New European Commission Proposals Threaten Cereal and Sugar Beet Seed Treatments in the UK
1. What is the European Commission proposing?
In March 2017, the European Commission submitted new proposals to a Standing Committee of Member States called SCOPAFF (Standing Committee of Plants, Animals, Food and Feed) to ban all outdoor uses of neonicotinoid seed treatments in non-bee-attractive crops such as wheat, barley and sugar beet. In their explanation, the Commission based their proposals on a Bee Guidance document which has not been ratified by the Member States.
2. In theory when could these proposals come into force?
These proposals will be discussed at the next Standing Committee scheduled for May 2017. Normally they would be discussed at length but the Commission has also included in the proposals the possibility of a rapid phase out to come into force next year.
3. Is there any way of stopping the new ban?
Yes, we believe that since the proposals by the European Commission are both illogical and totally disproportionate, we can change their minds with your help.
4. What makes you think that this isn’t a fait accompli?
The decision to table these proposals was made without any consideration of the impact that any ban would have on a UK (or European) farmer’s ability to grow a high quality affordable crop of wheat, barley or sugar beet. We are all concerned about bee health, but to propose a ban based on concerns for bees and other pollinating insects is frankly bizarre – bees do not forage, or even normally visit, cereals or sugar beet.
5. Has anyone made any calculations as to what additional sprays would be needed if Deter was lost?
Deter is used as a seed treatment in wheat and barley, mainly to control aphids, the major vector involved in the highly damaging viruses BYDV and CYDV. In the absence of a seed treatment, farmers would need to spray an extra one or two times with a broad spectrum insecticide such as a pyrethroid. Since farmers use Deter for the control of aphids and BYDV on an area of one million hectares in the UK (mainly south of the M4 and east of the A1), it is estimated that more than 1 million hectares would receive another insecticide spray that it does not have today – an area half the size of Wales!
In addition, the extra spraying will use about 220,000 litres of diesel (enough fuel to power 20 cars to the moon and back) and up to 200 million litres of water (enough to fill 80 Olympic size swimming pools).
6. What about other uses of Deter – I use it instead of slug pellets?
Nearly half of farmers surveyed use Deter more for its ability to “deter” slug attack on the seeds than for its insecticidal activity. In the absence of an effective seed treatment, it has been estimated that an extra 1,600 tonnes of slug pellets would have to be used, an overall increase of slug pellet use of over 60%. This weight of slug pellets is the equivalent of 200 elephants or 1,000,000 times the weight of the human brain who dreamed up this daft idea!
7. What is the situation with Poncho Beta?
The use of Poncho Beta and Cruiser seed treatments in sugar beet would also be banned under these proposals – in this crop, there is no alternative spray to control the most important aphids, and many fear that beet virus yellows may be impossible to control in the absence of an effective seed treatment.
8. What can I do about this?
Clearly this situation must be explained to the politicians in Brussels, Westminster and even in the devolved parliaments in Scotland, Ireland and Wales who will ultimately make the decision about the use of insecticidal seed treatments. We would recommend that you write a letter or email to your local MP, and the MEPs in your area.
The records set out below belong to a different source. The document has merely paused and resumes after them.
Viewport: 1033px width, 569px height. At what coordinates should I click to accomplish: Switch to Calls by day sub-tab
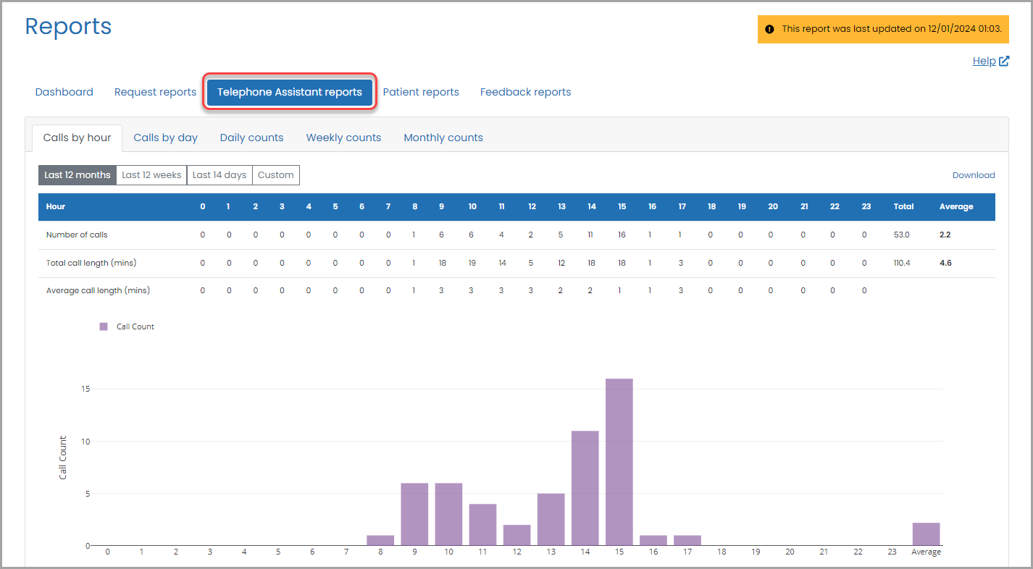click(165, 138)
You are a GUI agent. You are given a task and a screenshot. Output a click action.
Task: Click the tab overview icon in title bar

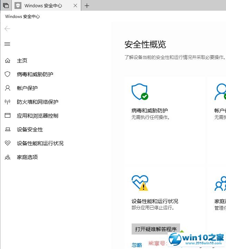point(6,6)
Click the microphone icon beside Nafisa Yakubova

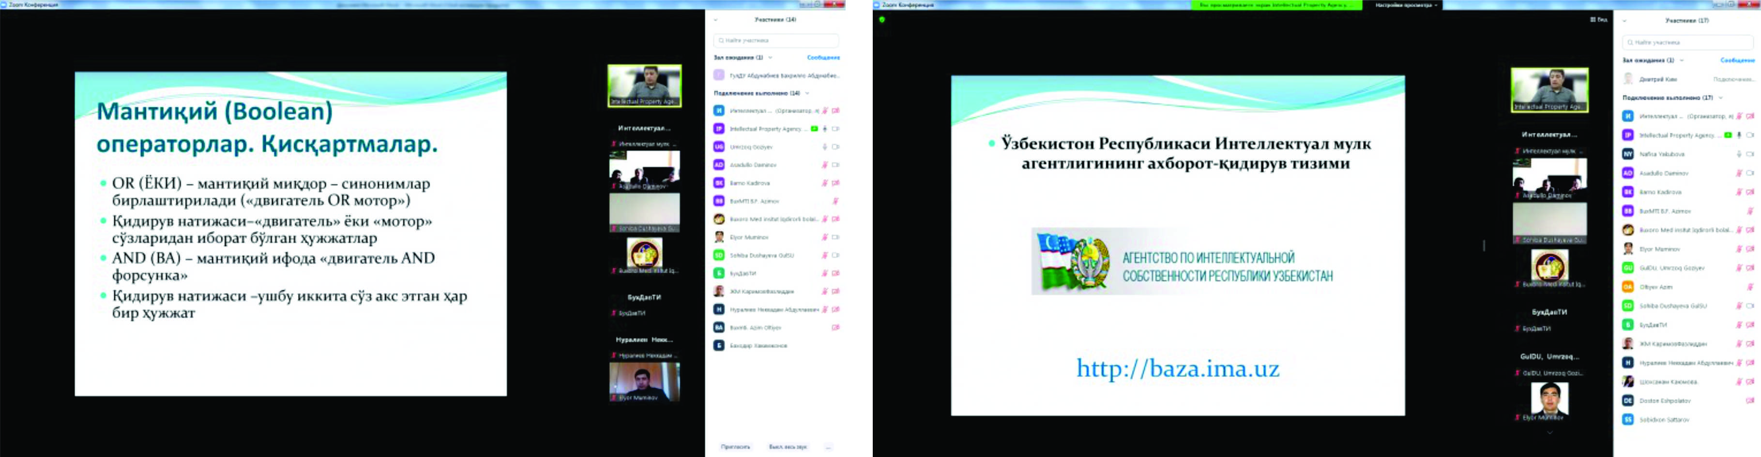(x=1739, y=154)
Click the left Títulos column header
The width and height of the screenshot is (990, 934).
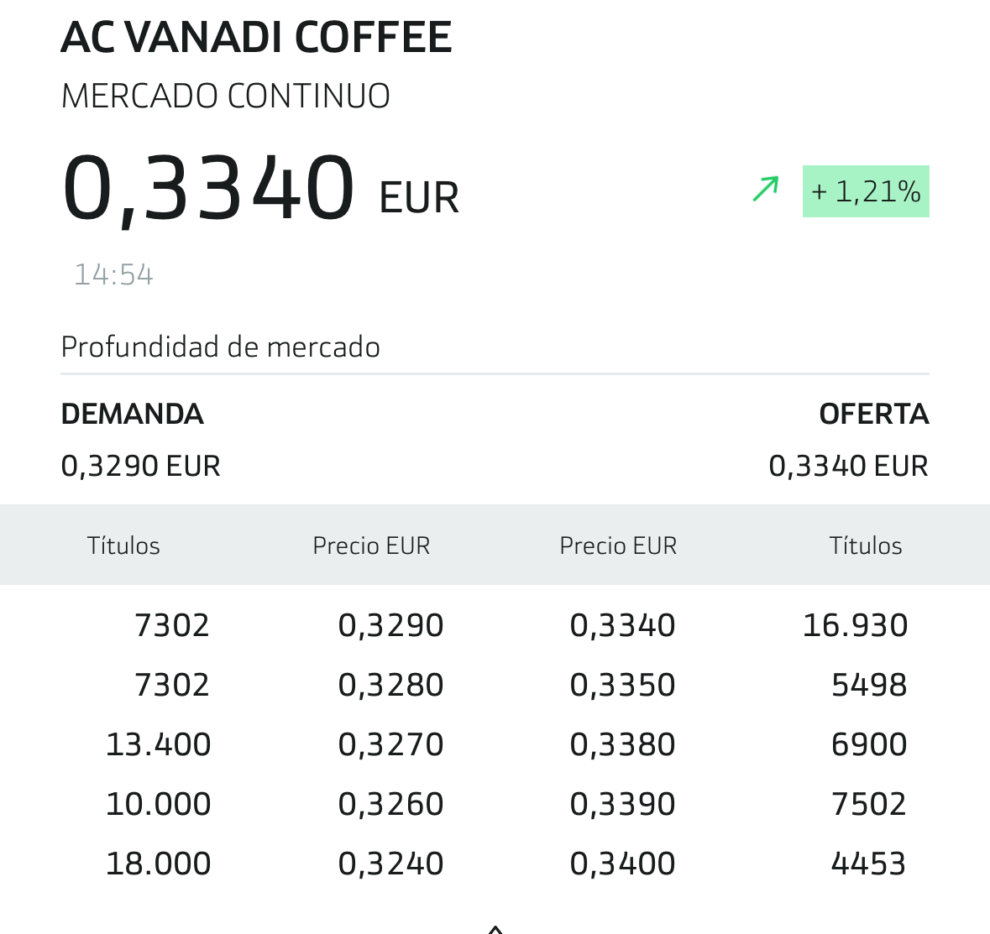point(123,545)
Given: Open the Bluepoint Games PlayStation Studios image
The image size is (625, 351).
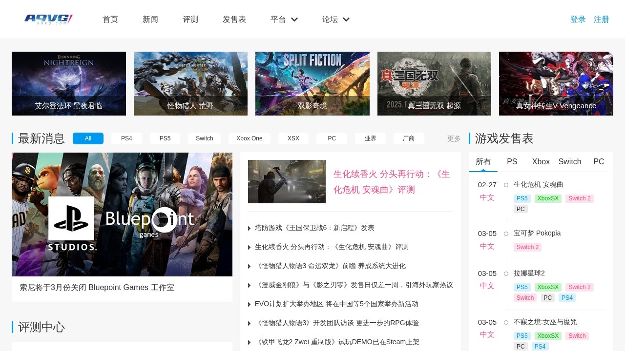Looking at the screenshot, I should [x=122, y=215].
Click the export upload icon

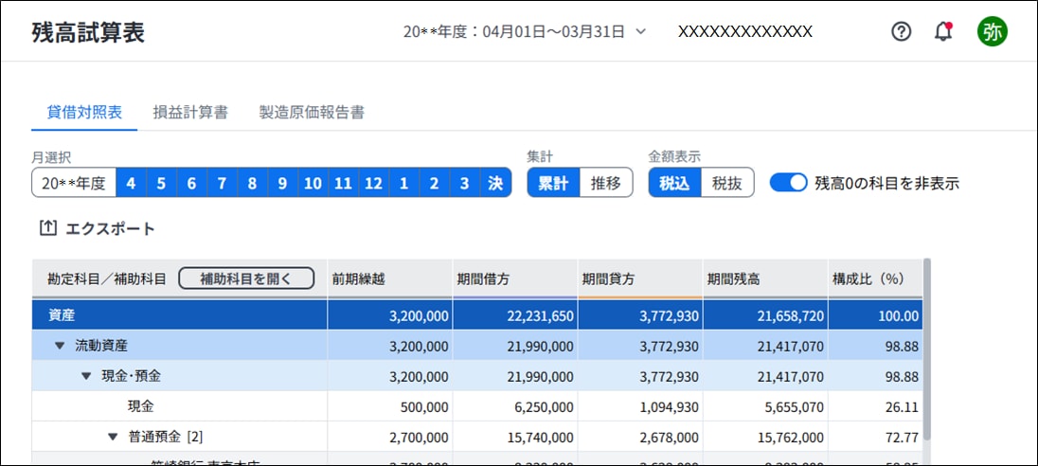point(47,228)
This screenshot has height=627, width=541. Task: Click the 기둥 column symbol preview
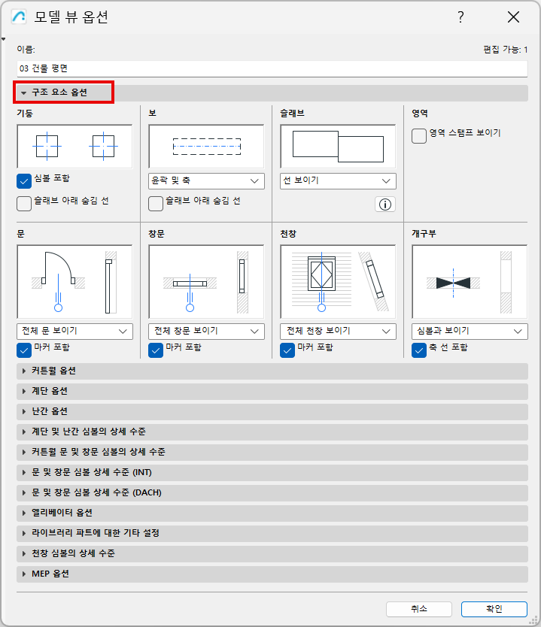click(x=74, y=147)
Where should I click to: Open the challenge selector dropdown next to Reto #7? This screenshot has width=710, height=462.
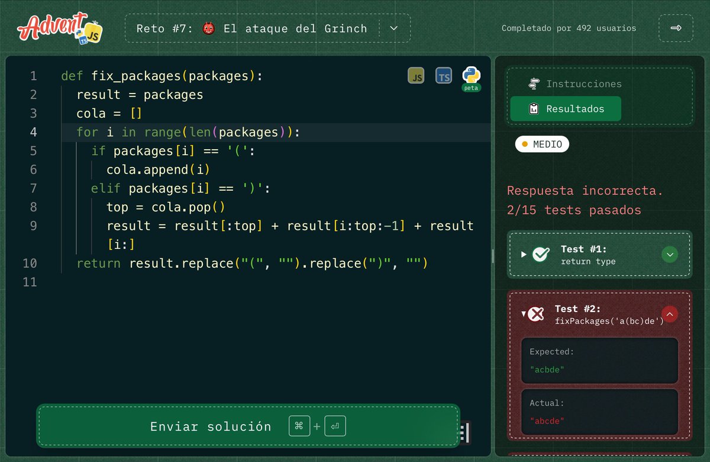395,28
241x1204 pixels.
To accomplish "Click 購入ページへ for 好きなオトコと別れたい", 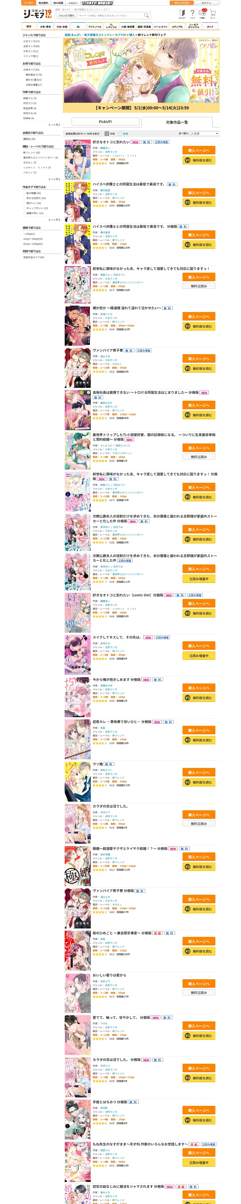I will click(x=199, y=151).
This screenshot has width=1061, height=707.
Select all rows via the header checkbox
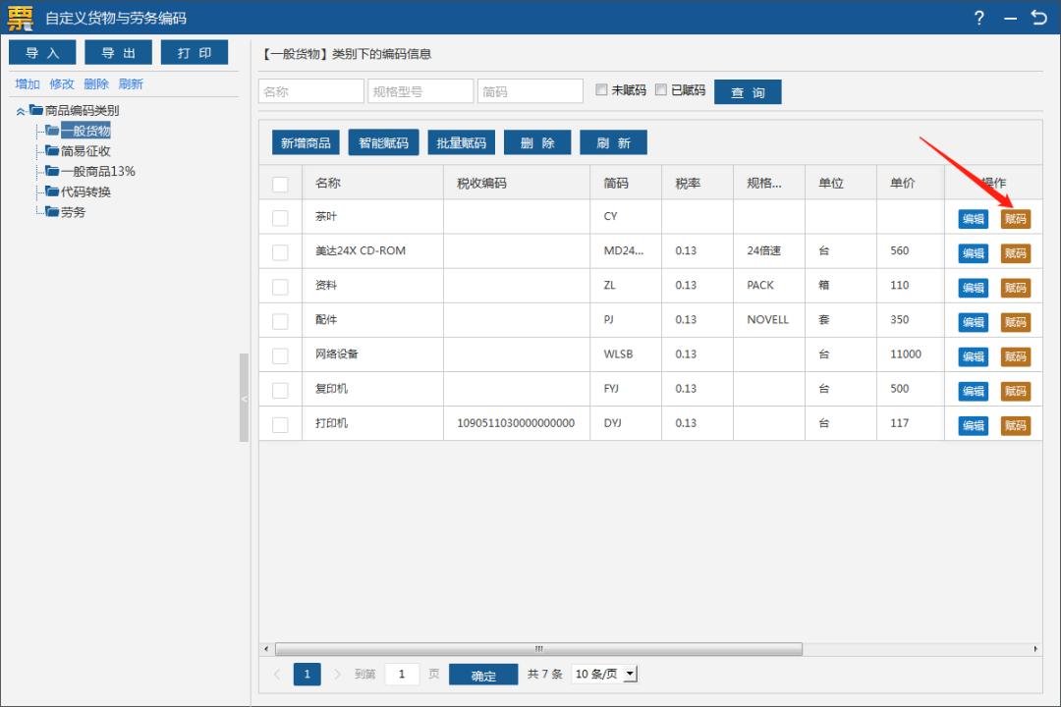click(280, 182)
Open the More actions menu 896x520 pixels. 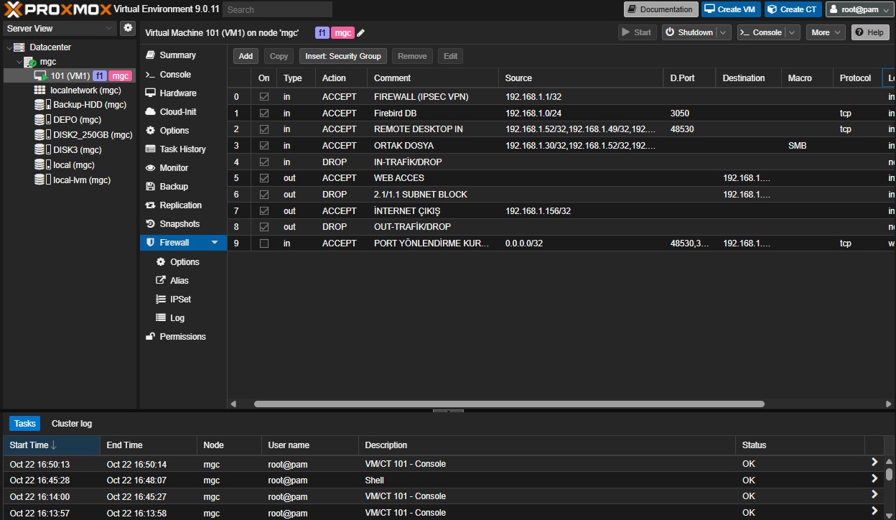click(826, 32)
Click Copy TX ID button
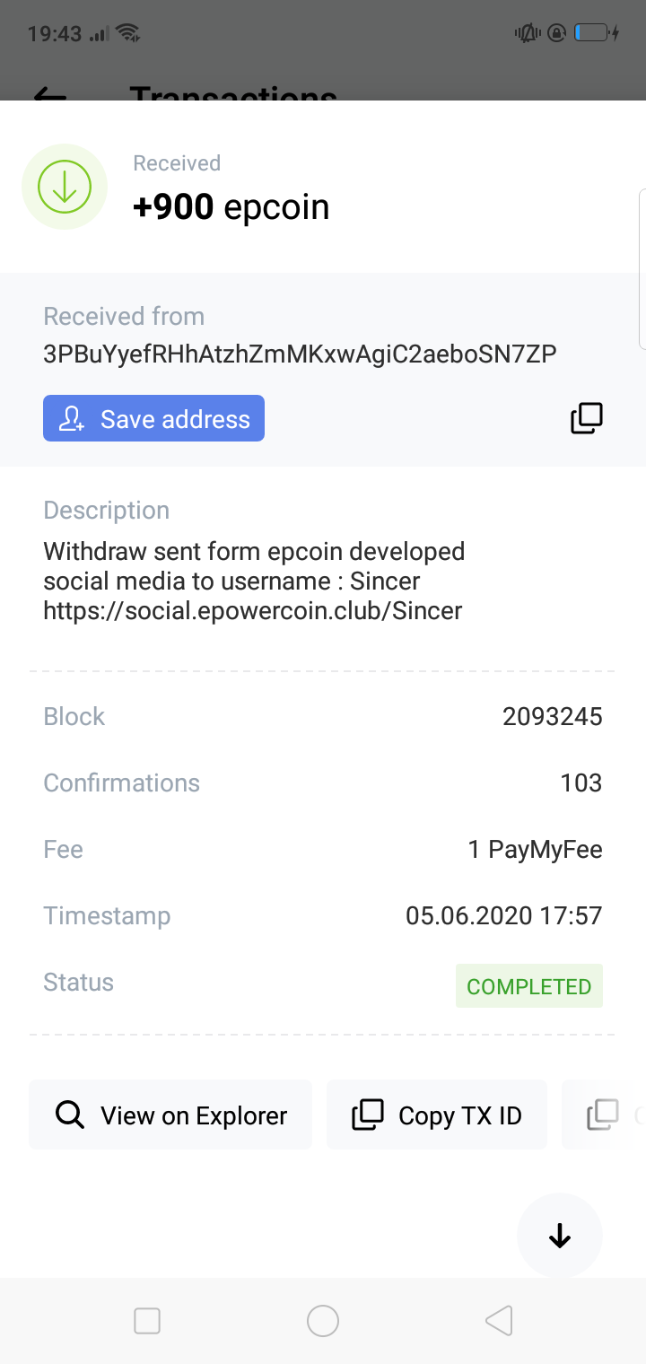646x1364 pixels. 437,1115
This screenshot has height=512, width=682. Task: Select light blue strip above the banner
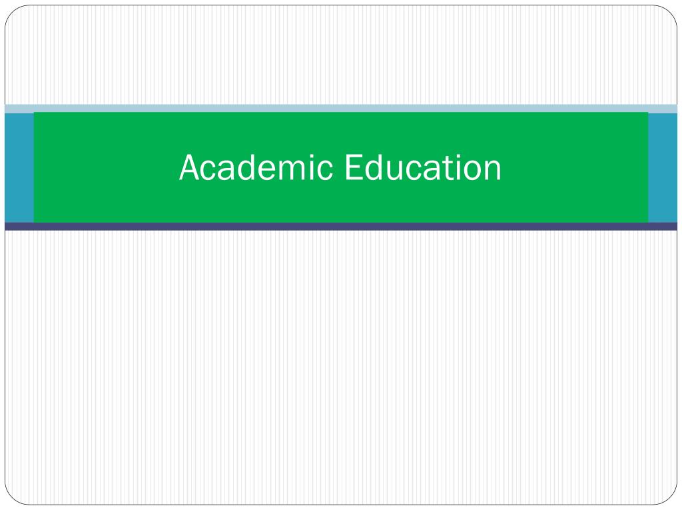click(341, 109)
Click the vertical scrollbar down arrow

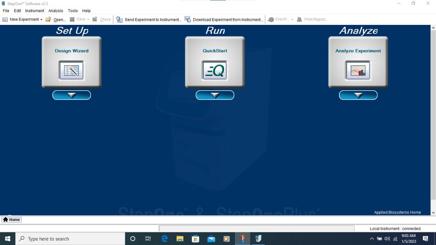pyautogui.click(x=433, y=212)

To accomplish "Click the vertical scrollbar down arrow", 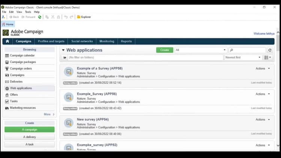I will coord(278,146).
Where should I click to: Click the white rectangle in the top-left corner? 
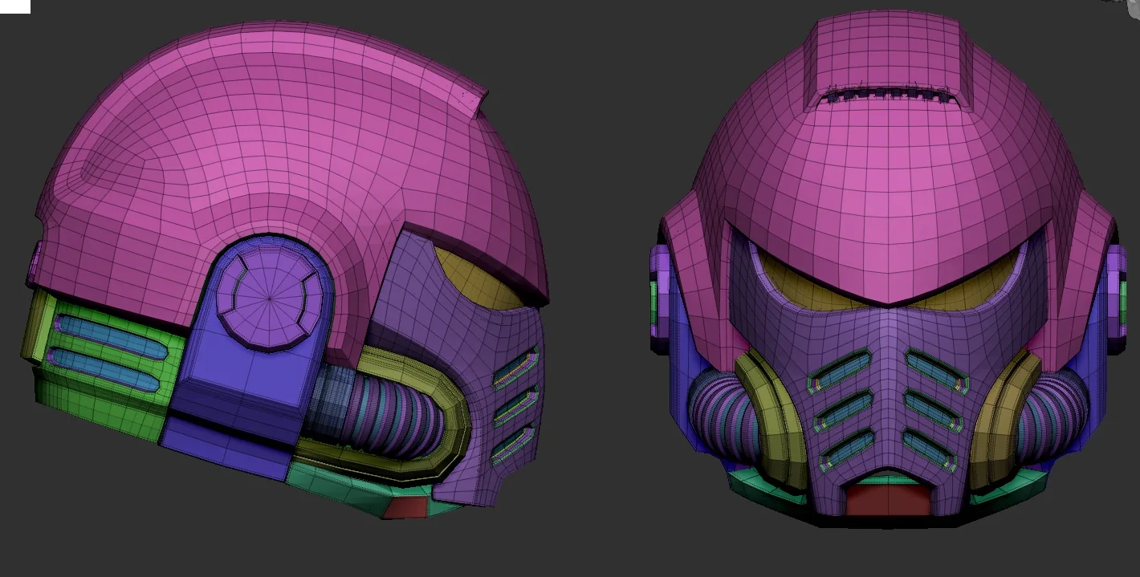click(x=15, y=6)
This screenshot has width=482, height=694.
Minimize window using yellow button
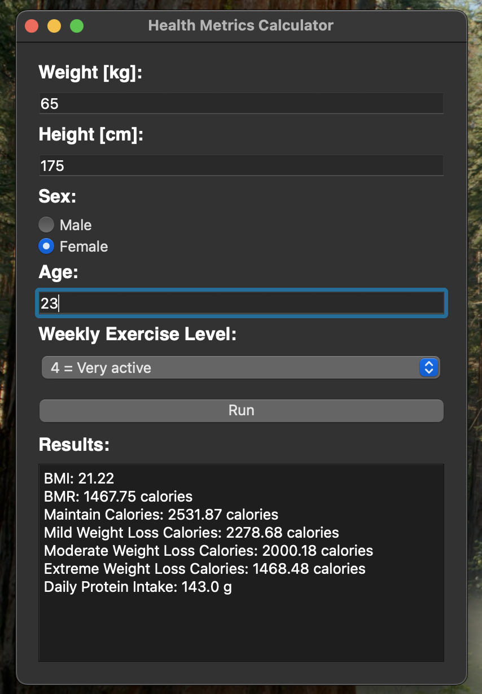click(x=54, y=26)
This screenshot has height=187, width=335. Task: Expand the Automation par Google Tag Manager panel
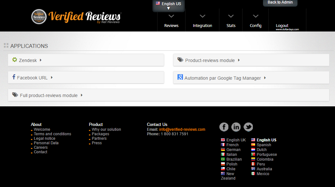coord(251,78)
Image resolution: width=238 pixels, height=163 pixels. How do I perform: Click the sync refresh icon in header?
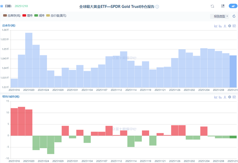click(212, 6)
Or why not invite them to your farm so you can explain the situation to them in person?
9. Where can I find who my MP or MEP is?
To find your MP, input your post code into the box on the right hand side of the screen at http://www.parliament.uk/get-involved/contact-your-mp/
To find the MEPs for your area, take a look at http://www.europarl.org.uk/en/uk-meps/your-members-in-the-european-parliament
10. What should I include in any letter or email that I send?
• Most importantly, an MP, MEP or a politician in Brussels or Westminster (or in devolved parliaments) wants to hear about what impact any new ban would have on your ability to economically grow a high quality crop of wheat, barley or sugar beet.
• Why do you use them, and what would you do if they were not available? Would you have to spray more often and/or use more slug pellets, and if so, what would you use, and how much more?
• What about the negative effects of extra sprays on beneficial insects etc, such as lacewing, ladybirds, spiders and ground beetles?
• Explain what you think about the Commission making such proposals without checking what impact they may have on growing cereals or sugar beet in your area.
• You might want to explain to them how many pollinating insects you see in your field of wheat or barley or sugar beet.
• Give them your opinion of the proposals. Essentially it is important that this email or letter is personal to your circumstances.
11. Who else could I send a letter or email to?
You might want to also send the email or letter to the Secretary of State for DEFRA (email@example.com) or to Environment Commissioner Vytenis Andriukaitis (firstname.lastname@example.org) and Agriculture Commissioner Phil Hogan (email@example.com).
12. When should I send a letter or email in? When will we hear more?
We anticipate that these proposals will be discussed at the next Standing committee in May so now would be a good time to be sending in your thoughts.